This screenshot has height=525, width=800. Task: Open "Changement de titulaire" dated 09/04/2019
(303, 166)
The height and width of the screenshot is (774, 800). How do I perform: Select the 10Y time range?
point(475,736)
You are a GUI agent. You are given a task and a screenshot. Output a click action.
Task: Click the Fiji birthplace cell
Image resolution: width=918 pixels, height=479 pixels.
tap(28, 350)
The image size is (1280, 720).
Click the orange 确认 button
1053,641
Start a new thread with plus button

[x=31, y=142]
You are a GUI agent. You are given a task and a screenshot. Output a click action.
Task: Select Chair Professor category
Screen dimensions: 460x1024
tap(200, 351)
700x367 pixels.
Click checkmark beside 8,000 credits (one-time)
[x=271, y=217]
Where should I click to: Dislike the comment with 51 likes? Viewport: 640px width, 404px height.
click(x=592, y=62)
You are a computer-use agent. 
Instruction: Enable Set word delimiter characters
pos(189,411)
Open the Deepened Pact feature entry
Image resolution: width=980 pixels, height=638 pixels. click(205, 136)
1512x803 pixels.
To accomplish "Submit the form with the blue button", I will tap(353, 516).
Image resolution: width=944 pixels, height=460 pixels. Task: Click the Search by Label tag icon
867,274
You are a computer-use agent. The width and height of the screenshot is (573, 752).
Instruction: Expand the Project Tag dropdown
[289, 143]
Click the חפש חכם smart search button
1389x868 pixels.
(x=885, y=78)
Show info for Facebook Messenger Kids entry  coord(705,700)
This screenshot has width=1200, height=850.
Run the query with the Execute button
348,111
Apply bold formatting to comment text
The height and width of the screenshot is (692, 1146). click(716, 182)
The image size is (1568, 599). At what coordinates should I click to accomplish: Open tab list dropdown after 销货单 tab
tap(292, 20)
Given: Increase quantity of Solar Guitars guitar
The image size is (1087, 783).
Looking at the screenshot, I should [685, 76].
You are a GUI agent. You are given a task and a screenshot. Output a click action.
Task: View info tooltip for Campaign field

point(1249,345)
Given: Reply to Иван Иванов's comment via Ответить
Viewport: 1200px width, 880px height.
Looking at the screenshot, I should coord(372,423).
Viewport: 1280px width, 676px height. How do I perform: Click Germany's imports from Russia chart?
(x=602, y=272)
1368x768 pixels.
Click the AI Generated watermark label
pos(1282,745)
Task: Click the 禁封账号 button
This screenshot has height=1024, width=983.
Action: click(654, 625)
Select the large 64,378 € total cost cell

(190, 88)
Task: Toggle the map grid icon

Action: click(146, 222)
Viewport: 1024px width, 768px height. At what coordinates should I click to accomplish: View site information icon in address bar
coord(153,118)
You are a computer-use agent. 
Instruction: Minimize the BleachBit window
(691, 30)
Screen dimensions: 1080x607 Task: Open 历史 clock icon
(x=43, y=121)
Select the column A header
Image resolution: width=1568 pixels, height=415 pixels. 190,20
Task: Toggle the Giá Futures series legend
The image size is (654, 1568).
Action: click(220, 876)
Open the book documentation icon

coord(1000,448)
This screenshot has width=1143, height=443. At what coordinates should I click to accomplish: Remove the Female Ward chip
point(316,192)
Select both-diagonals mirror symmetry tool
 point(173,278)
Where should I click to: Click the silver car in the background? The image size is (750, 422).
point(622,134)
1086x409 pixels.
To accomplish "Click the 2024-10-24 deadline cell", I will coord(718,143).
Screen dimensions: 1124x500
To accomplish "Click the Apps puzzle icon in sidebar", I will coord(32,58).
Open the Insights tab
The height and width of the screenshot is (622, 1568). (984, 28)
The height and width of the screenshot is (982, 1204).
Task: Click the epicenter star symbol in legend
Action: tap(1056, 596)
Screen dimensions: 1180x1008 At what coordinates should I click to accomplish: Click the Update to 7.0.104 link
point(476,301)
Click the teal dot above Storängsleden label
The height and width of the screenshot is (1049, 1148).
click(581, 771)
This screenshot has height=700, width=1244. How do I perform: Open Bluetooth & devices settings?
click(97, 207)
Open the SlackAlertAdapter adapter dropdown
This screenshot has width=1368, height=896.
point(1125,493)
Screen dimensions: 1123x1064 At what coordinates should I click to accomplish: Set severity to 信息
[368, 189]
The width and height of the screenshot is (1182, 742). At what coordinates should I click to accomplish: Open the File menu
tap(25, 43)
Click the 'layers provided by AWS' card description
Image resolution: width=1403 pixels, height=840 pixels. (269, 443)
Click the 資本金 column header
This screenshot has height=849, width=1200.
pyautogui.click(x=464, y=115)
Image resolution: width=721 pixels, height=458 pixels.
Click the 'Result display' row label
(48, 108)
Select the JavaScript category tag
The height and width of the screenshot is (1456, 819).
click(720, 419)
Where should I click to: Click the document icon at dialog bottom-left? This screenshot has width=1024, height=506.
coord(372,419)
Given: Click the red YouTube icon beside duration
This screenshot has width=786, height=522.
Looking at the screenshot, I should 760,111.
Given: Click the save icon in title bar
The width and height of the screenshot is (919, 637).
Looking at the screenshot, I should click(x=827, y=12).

____________

Show each line in the listing above that has "will".

To accomplish "Submit the form with the blue button", I will tap(353, 516).
To accomplish "Click the 2024-10-24 deadline cell", I will coord(718,143).
To accomplish "Click the Apps puzzle icon in sidebar", I will coord(32,58).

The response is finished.